NOVELTIES
What’s Just Around the Bend? Soon, a Camera May Show You
By ANNE EISENBERG
Published: December 18, 2010
ANYONE who has witnessed the megapixel one-upmanship in camera ads might think that computer chips run the show in digital photography.
Everett Lawson/M.I.T.
Linda A. Cicero/Stanford News Service
That’s not true. In most cameras, lenses still form the basic image. Computers have only a toehold, controlling megapixel detectors and features like the shutter. But in research labs, the new discipline of computational photography is gaining ground, taking over jobs that were once the province of lenses.
In the future, the technology of computational photography may guide rescue robots, or endoscopes that need to peer around artery blockages. In camera phones, the technology can already merge two exposures of the same image. One day, it could even change the focus of a picture you’ve already taken.
At the Massachusetts Institute of Technology, one experimental camera has no lens at all: it uses reflected light, computer processing and other tools to let it see around corners.
Ramesh Raskar, leader of the Camera Culture research group at M.I.T., aims his camera and an ultrafast laser attachment at a door half-open into a model room containing simple objects. The laser — the equivalent of a flash — fires pulses shorter than a trillionth of a second. Light bounces off the door, scatters into the room, hits the objects within and then bounces back to the detector. Dr. Raskar traces those bouncing echoes of light photon by photon, based on when and where they land.
From the reflected light, as well as the room’s geometry and mathematical modeling, hededuces the structure of the hidden objects. “If you modify your camera and add sophisticated processing,” he said, “the camera can look around objects and see what’s beyond.”
Steven Seitz, a professor in the department of computer science and engineering at theUniversity of Washington in Seattle, says Dr. Raskar’s technology will have to surmount tough obstacles to go beyond the laboratory. “He’s demonstrated that it can work, but the big questions are when and how it can be deployed,” Dr. Seitz said. “You will need powerful lasers and there will be safety issues. But the work is exciting as a prototype.”
Shree K. Nayar, chairman of the computer science department at Columbia University, does research that includes computational photography. “The data megapixel sensors gather is just an intermediate step on the way to a picture,” he said. “We are interested in how you design a camera that goes hand in hand with computation to create a new kind of picture.”
Many images produced by computational photography are seen mainly in research — for example, in shots where the focus has been changed after the fact. But inexpensive applications for ordinary camera phones are also starting to appear, said Marc Levoy, a professor of computer science and electrical engineering at Stanford.
“A year ago this wasn’t happening,” he said. “But the industry is beginning to think that if the megapixel war is over, computational photography may be the next battleground.”

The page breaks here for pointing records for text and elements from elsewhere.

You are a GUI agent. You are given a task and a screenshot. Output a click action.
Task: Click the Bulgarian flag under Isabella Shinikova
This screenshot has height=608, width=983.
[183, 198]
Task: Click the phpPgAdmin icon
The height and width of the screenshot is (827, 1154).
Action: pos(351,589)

For example, consumers can buy apps for high dynamic range, or HDR, a common technique in computational photography, said Frédo Durand, an associate professor at M.I.T. who collaborates with Dr. Levoy. True HDR (99 cents) and Pro HDR ($1.99), both sold at iTunes, can combine photos shot at different exposures — one in deep shadow, the other overexposed, merging them for a dynamic range that normally can’t be attained in a single shot.
Professor Durand said he would like to write his own computational photography apps for conventional cameras. But he can’t, because the camera’s workings are typically closed to amateur photographers.

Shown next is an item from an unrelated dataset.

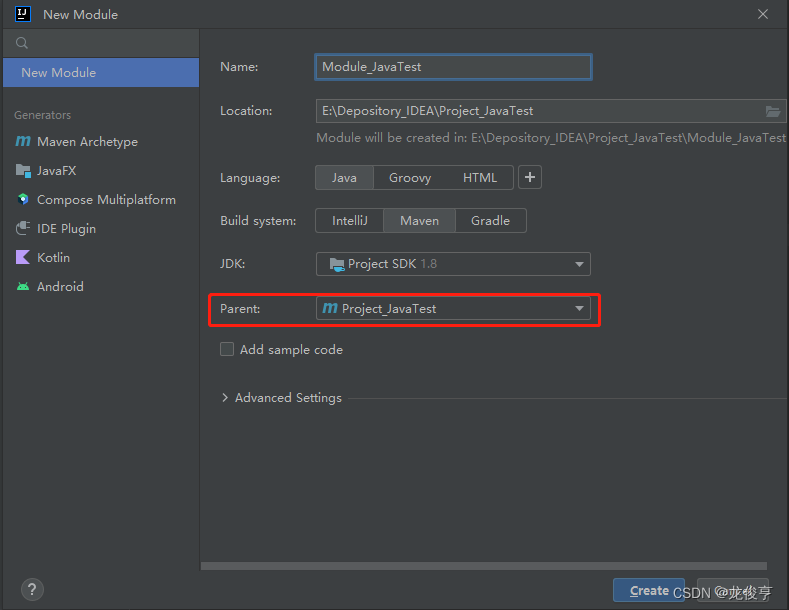Click the Kotlin logo icon
Screen dimensions: 789x610
23,258
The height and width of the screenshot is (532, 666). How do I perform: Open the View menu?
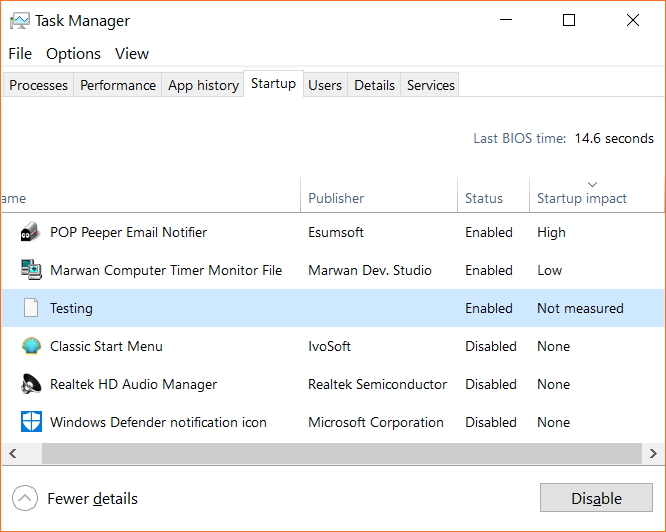coord(132,54)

What feats could computation perform if consumer cameras were opened to programmers? To demonstrate, Dr. Levoy and his colleagues have created a gallery of programmable cameras.
Using spare parts, the team assembled a prototype for a portable camera, dubbed Frankencamera, now in its third version, that runs on Linux, the open operating system. Programmers can play with the chips inside the camera that record and process images.
There’s a cellphone Frankencamera, too. With the support of Nokia, the group has opened up the Nokia N900 smartphone, writing software to give programmers more control of its components. Details of the Frankencamera work, including the software for the Nokia, are available free at the Stanford group’s Web site.
Dr. Levoy and his group have also written applications showing the Frankencameras’ abilities. The Rephotography app, for instance, lets users take a photo in the exact spot where an earlier one was shot. “The camera guides you step by step, so that you mathematically find the exact same viewpoint,” said Professor Durand, who with colleagues created the original app.
SOON, many students may be learning about computational photography. Dr. Levoy has received a grant from the National Science Foundation for a course to introduce it to graduate students at American universities. He and his team are preparing materials; each packet will include lectures, one or two of the Frankencameras and a dozen or so of the adapted N900s.
Dr. Seitz in Seattle says he hopes the Frankencamera project will succeed.
“Once camera technology is opened up so that anyone can program,” he Seitz said, “the promise of computational photography will start to pay off.”